Definitions

from The American Heritage® Dictionary of the English Language, 5th Edition.

  • noun The visible track of turbulence left by something moving through water.
  • noun A track, course, or condition left behind something that has passed.
  • idiom (in the wake of) Following directly on.
  • idiom (in the wake of) In the aftermath of; as a consequence of.
  • intransitive verb To cease to sleep; become awake.
  • intransitive verb To stay awake.
  • intransitive verb To be brought into a state of awareness or alertness.
  • intransitive verb To hold or attend the wake of someone who has died.
  • intransitive verb To cause to come out of sleep; awaken.
  • intransitive verb To stir, as from a dormant or inactive condition; rouse.
  • intransitive verb To make aware; alert or enlighten.
  • noun A gathering of people in the presence of the body of a deceased person in order to honor the person and console one another.
  • noun A parish festival held annually, often in honor of a patron saint.
  • noun An annual vacation.

from The Century Dictionary.

  • noun The act of waking, or the state of being awake; the state of not sleeping.
  • noun The act of watching or keeping vigil, especially for a solemn or festive purpose; a vigil; specifically, an annual festival kept in commemoration of the completion and dedication of a parish church; hence, a merrymaking; a festive gathering.
  • noun An all-night watch by the body of the dead, before burial.
  • noun The track left by a ship or other moving object in the water.
  • noun Hence, a track of any kind; a course of any nature that has already been followed by another thing or person.
  • noun A row of damp green grass.
  • To be awake; continue awake; refrain from sleeping.
  • To be excited or roused from sleep; cease to sleep; awake; be awakened: often followed by a redundant or intensive up.
  • To keep watch; watch while others sleep; keep vigil; especially, to watch a night with a corpse.
  • To be active; not to be quiescent.
  • To be excited from a torpid or inactive state, either physical or mental; be put in motion or action.
  • To hold a late revel; carouse late at night.
  • To return to life; be aroused from the sleep of death; live.
  • To rouse from sleep; awake; awaken: often followed by a redundant or intensive up.
  • To watch by night; keep vigil with or over; especially, to hold a wake over, as a corpse. See wake, n., 3.
  • To arouse; excite; put in motion or action: often with up.
  • To bring to life again, as if from the sleep of death; revive; reanimate.
  • To disturb; break.

from the GNU version of the Collaborative International Dictionary of English.

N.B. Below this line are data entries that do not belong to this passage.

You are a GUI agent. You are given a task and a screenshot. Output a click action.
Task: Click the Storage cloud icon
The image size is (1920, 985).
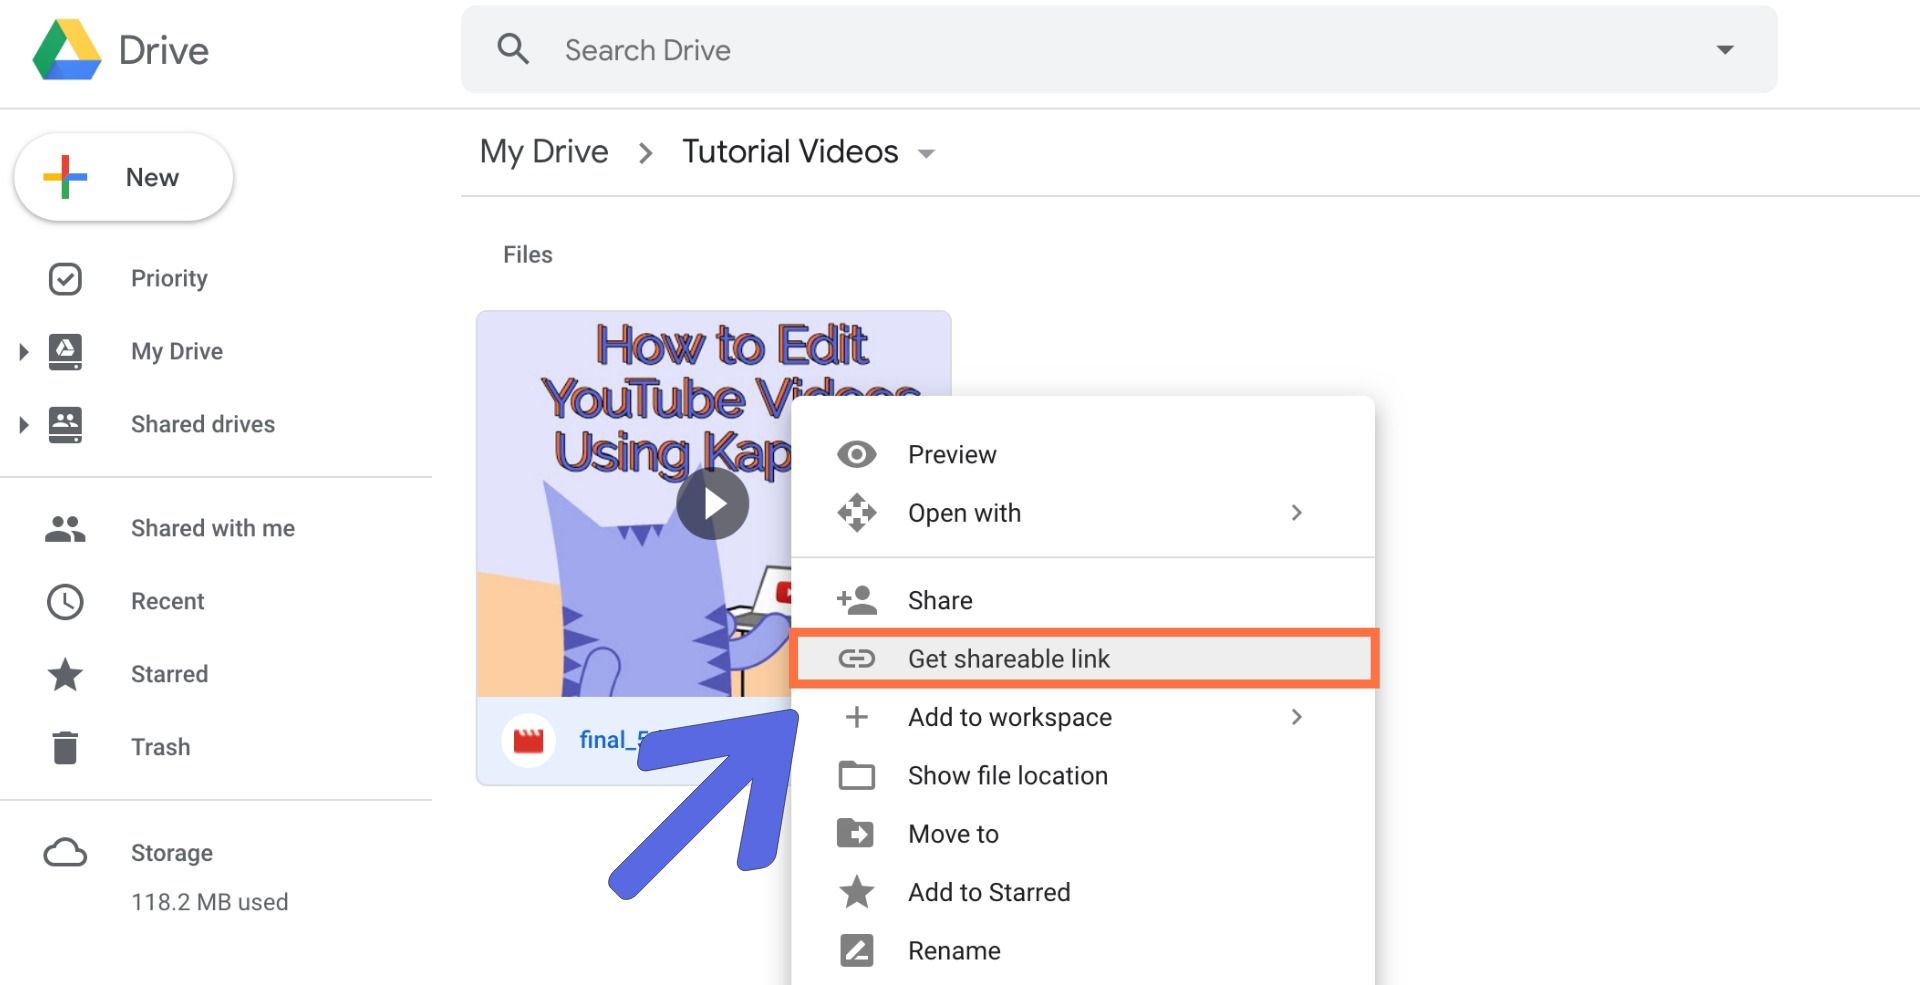click(65, 853)
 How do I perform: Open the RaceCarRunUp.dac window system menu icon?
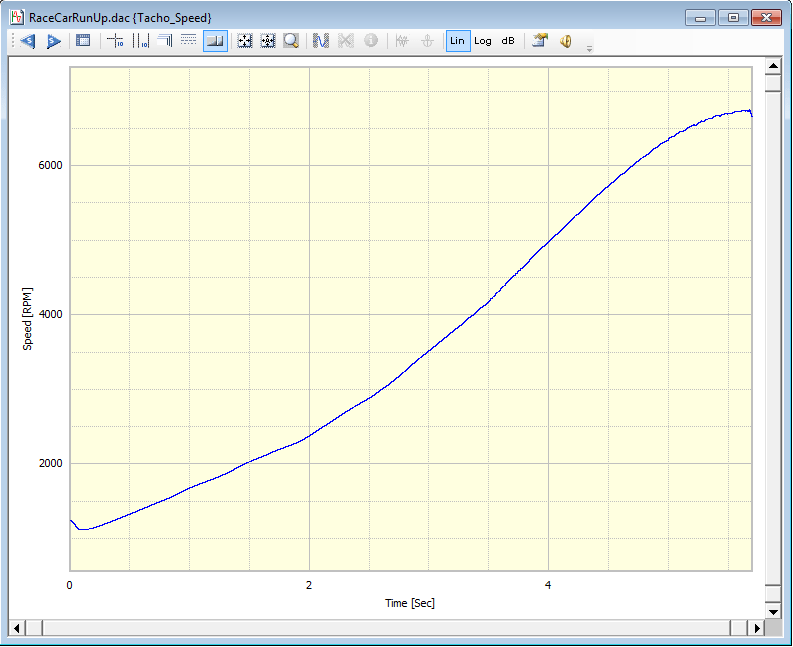point(16,18)

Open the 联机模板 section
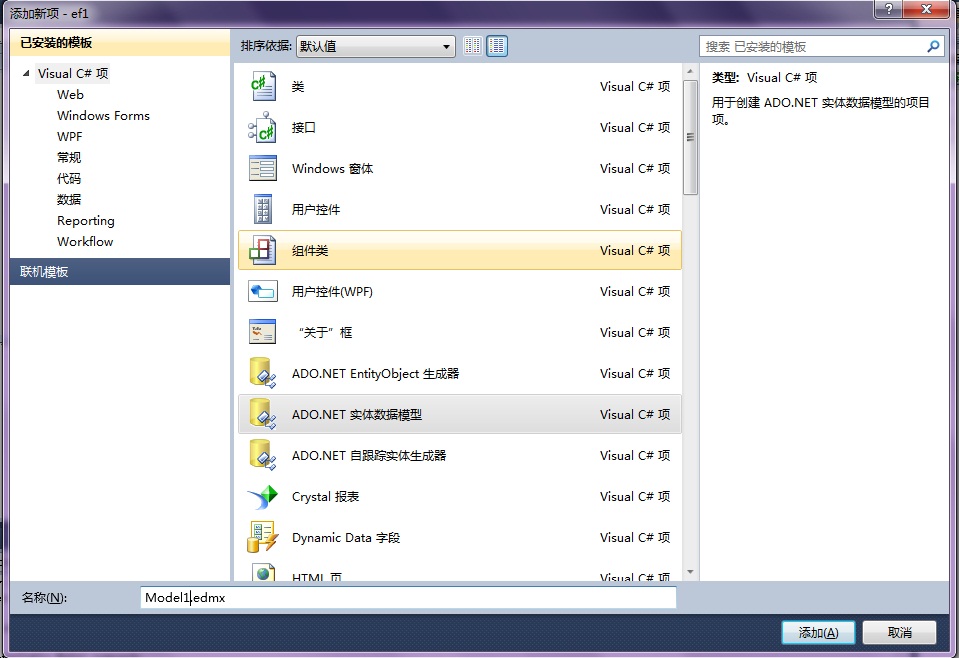pyautogui.click(x=120, y=271)
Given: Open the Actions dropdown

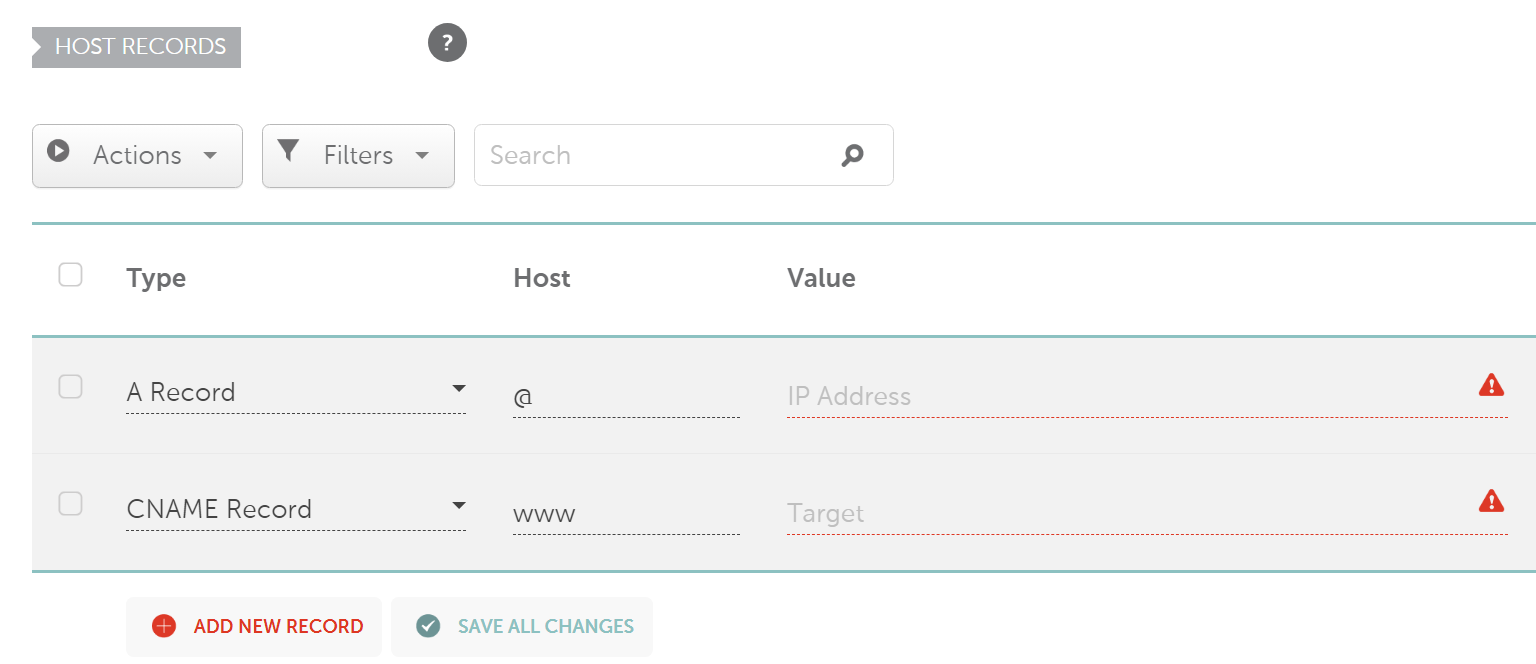Looking at the screenshot, I should click(x=137, y=155).
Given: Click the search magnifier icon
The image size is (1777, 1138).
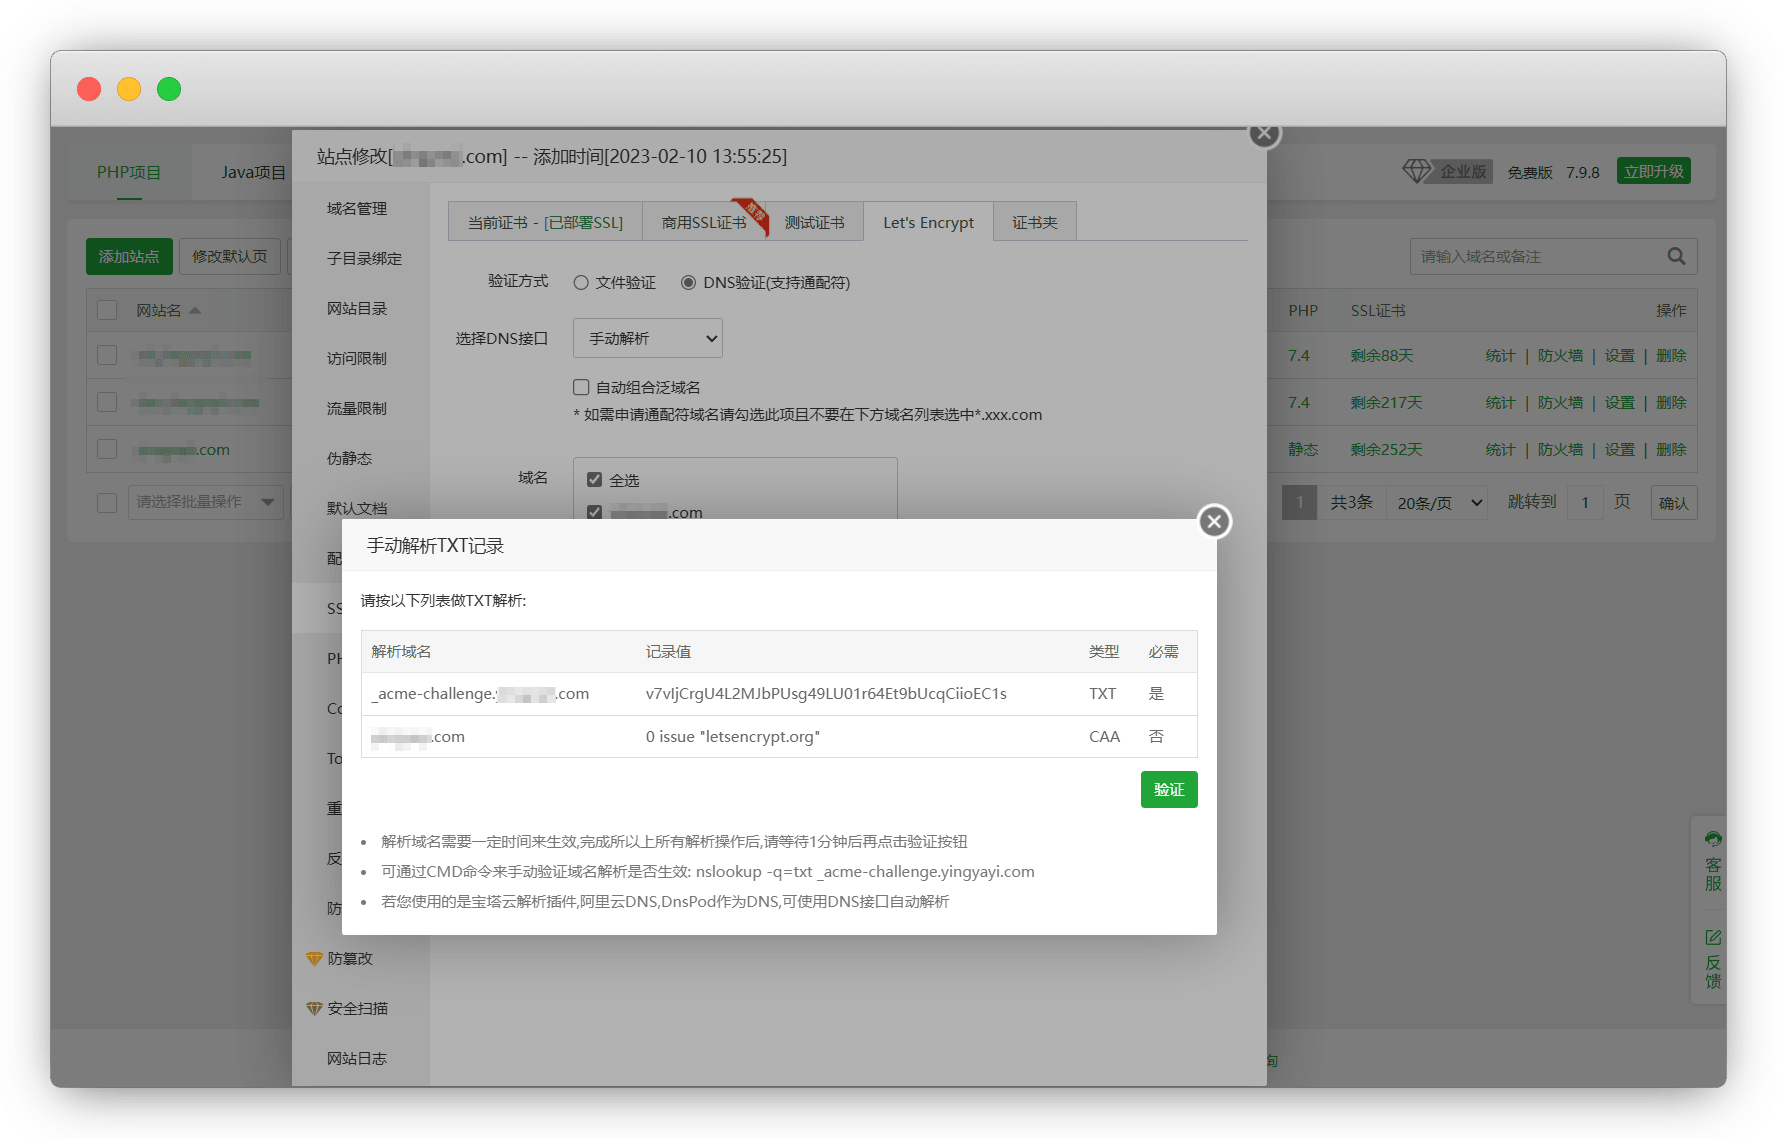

  • noun The track left by a vessel in the water; by extension, any track.
  • intransitive verb To be or to continue awake; to watch; not to sleep.
  • intransitive verb To sit up late festive purposes; to hold a night revel.
  • intransitive verb To be excited or roused from sleep; to awake; to be awakened; to cease to sleep; -- often with up.
  • intransitive verb To be exited or roused up; to be stirred up from a dormant, torpid, or inactive state; to be active.
  • noun Obs. or Poetic The act of waking, or being awaked; also, the state of being awake.
  • noun The state of forbearing sleep, especially for solemn or festive purposes; a vigil.
  • noun (Ch. of Eng.) An annual parish festival formerly held in commemoration of the dedication of a church. Originally, prayers were said on the evening preceding, and hymns were sung during the night, in the church; subsequently, these vigils were discontinued, and the day itself, often with succeeding days, was occupied in rural pastimes and exercises, attended by eating and drinking, often to excess.
  • noun The sitting up of persons with a dead body, often attended with a degree of festivity, chiefly among the Irish.
  • noun [Obs.] the ceremonies and pastimes connected with a wake. See Wake, n., 3 (b), above.
  • transitive verb To rouse from sleep; to awake.
  • transitive verb To put in motion or action; to arouse; to excite.
  • transitive verb To bring to life again, as if from the sleep of death; to reanimate; to revive.
  • transitive verb To watch, or sit up with, at night, as a dead body.

from Wiktionary, Creative Commons Attribution/Share-Alike License.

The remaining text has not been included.